[Job]: Copy out the lines from the one with "At what coordinates" up to and including the one with "tap(57, 699)", switching "Automation" to "Settings" and changing nothing else. Leave the pictures out of your copy.

[Data listing]:
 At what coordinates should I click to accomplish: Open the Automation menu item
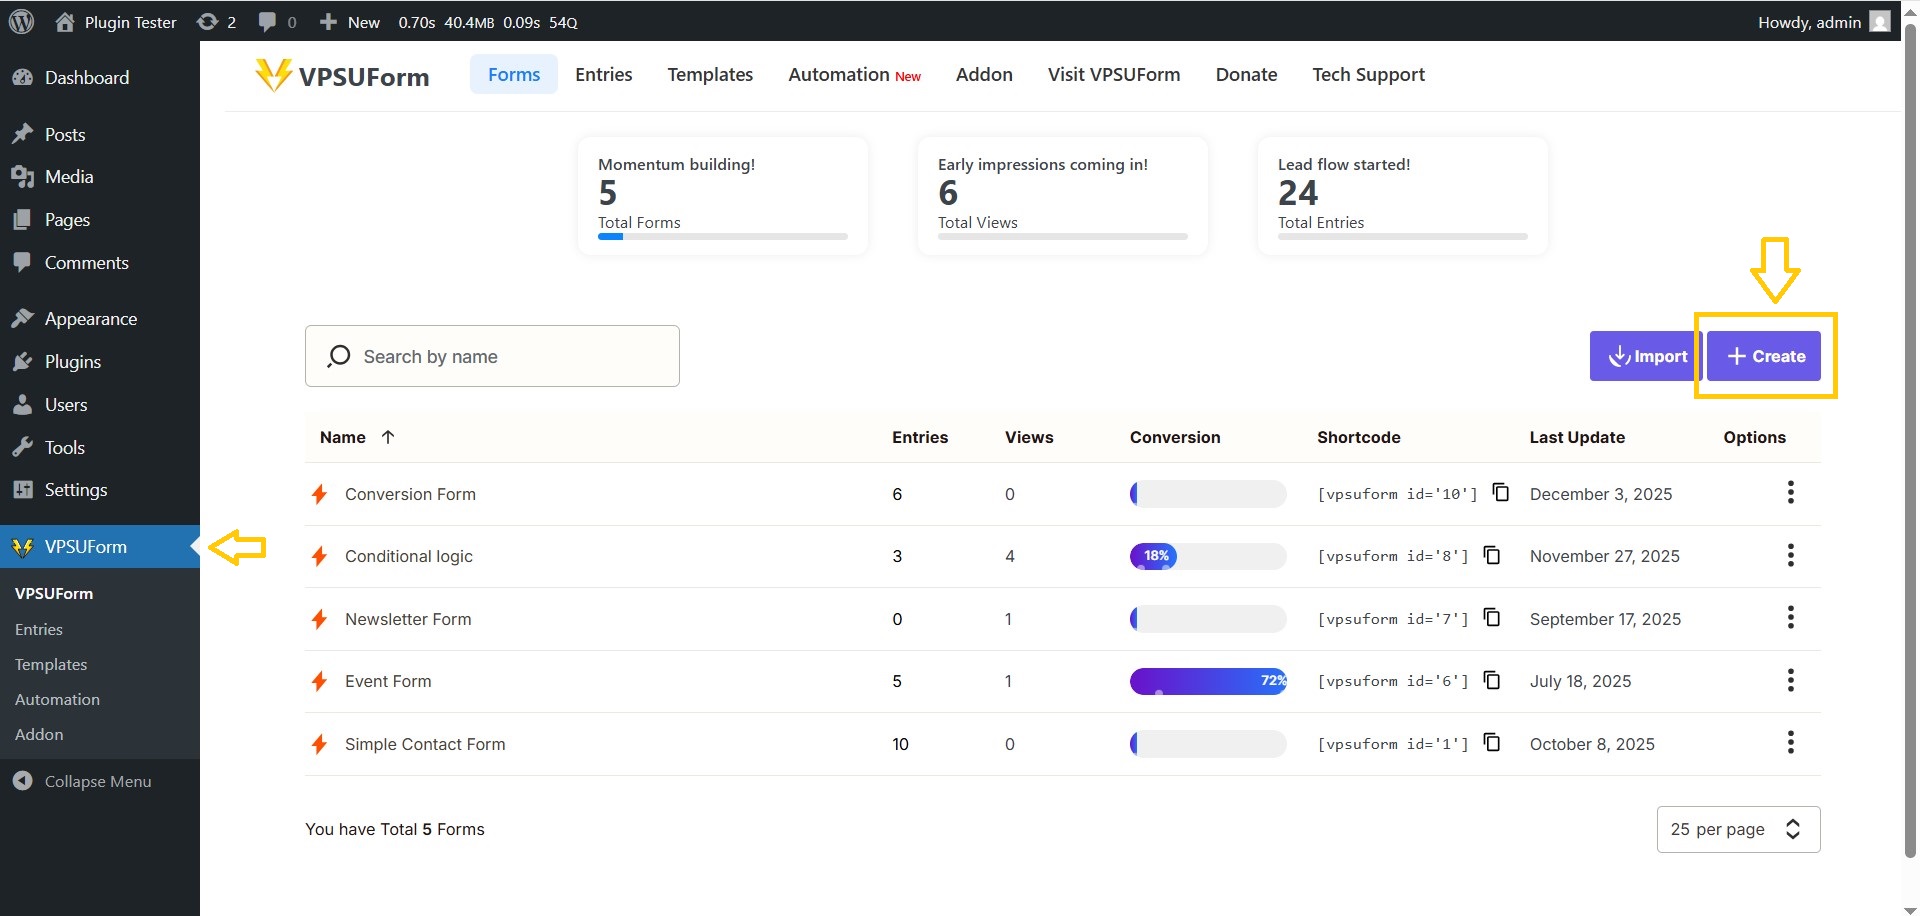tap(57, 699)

* * *

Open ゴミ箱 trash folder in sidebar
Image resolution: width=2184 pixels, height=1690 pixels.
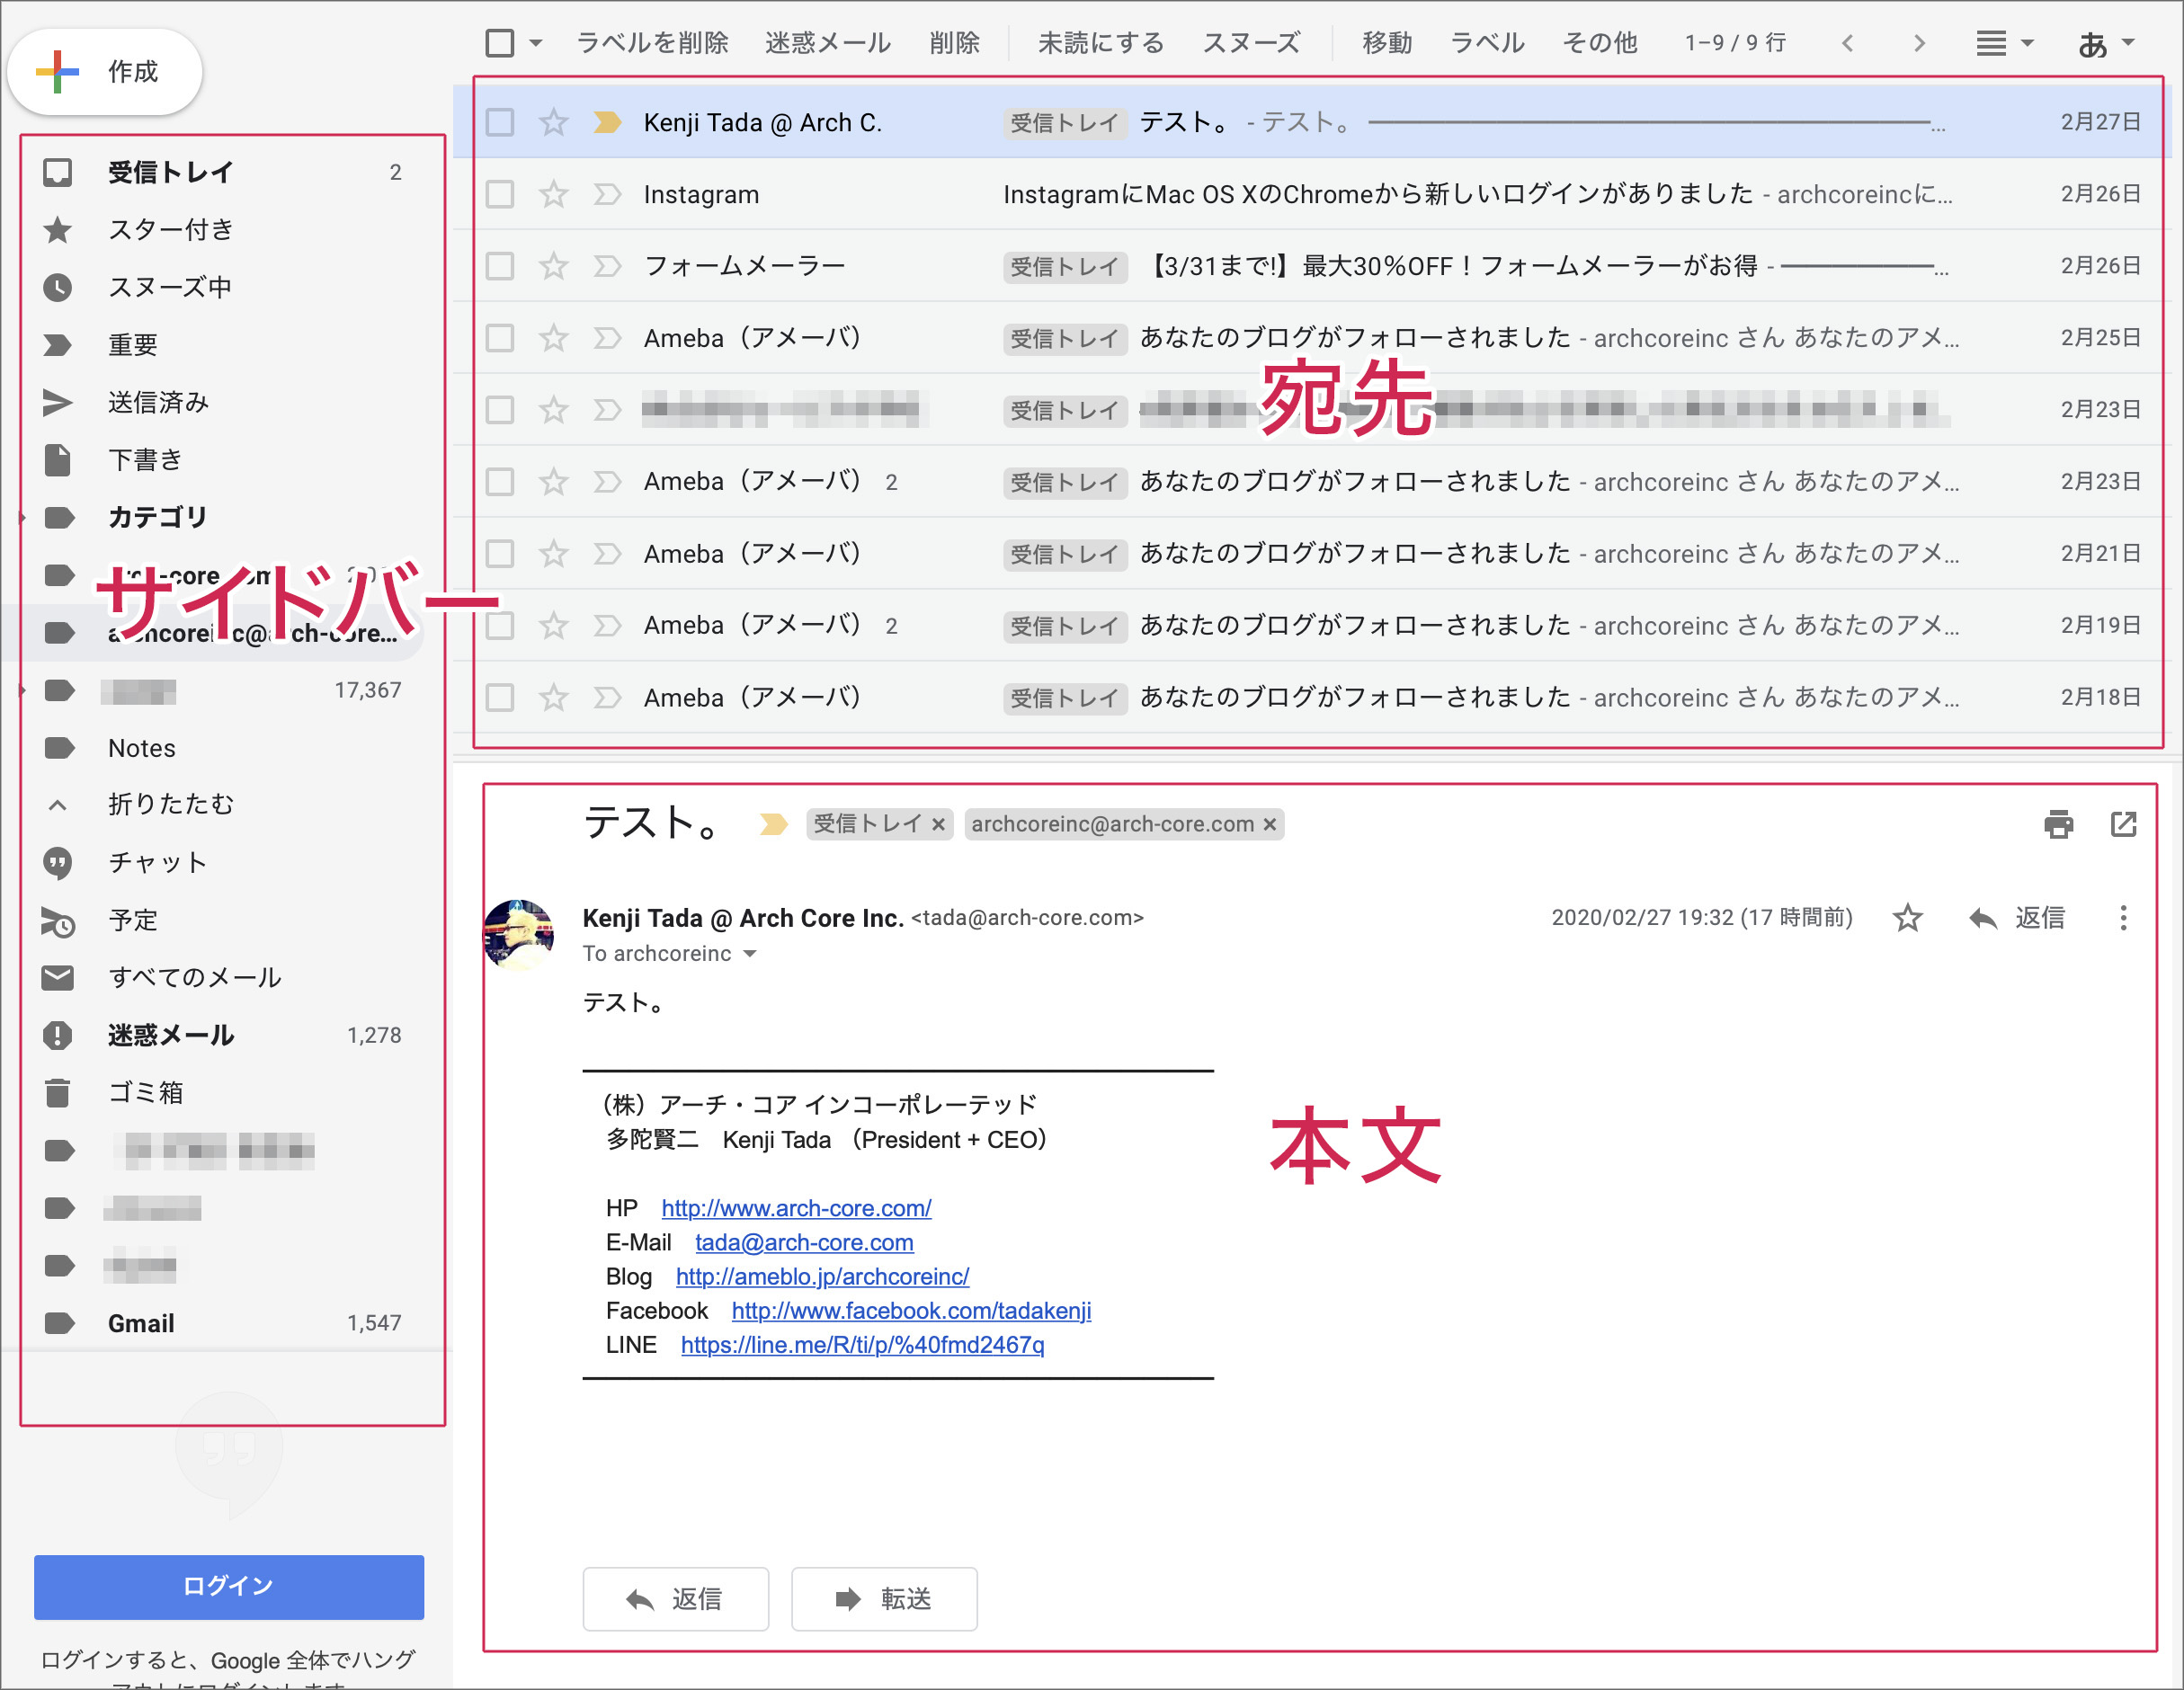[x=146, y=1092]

---

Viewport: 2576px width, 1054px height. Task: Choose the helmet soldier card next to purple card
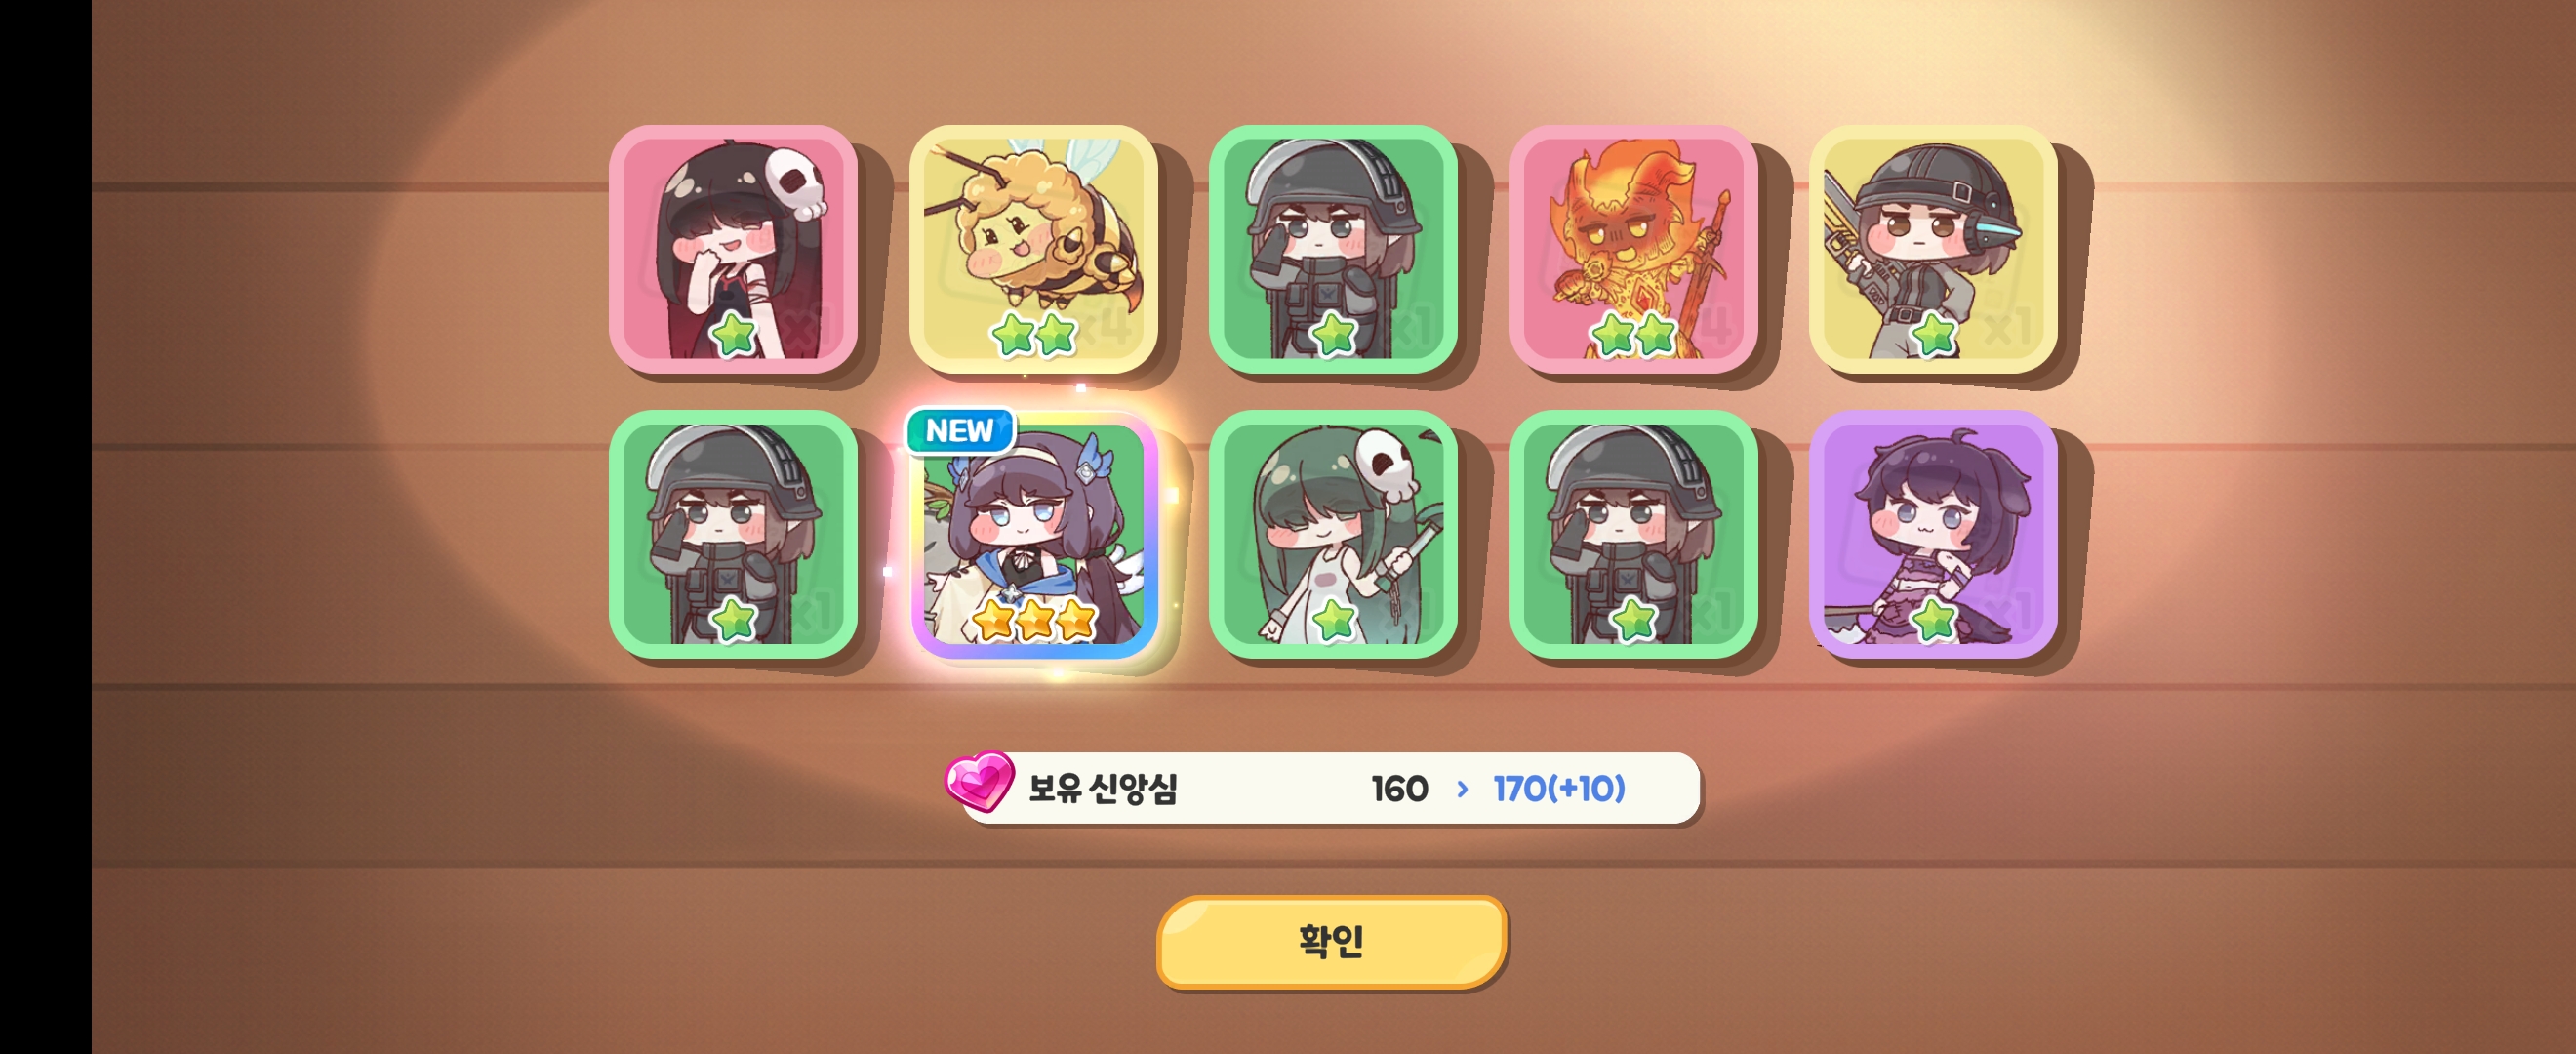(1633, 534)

[Exercise answer]:
 At what coordinates should I click to accomplish: Open the Settings menu item
tap(57, 699)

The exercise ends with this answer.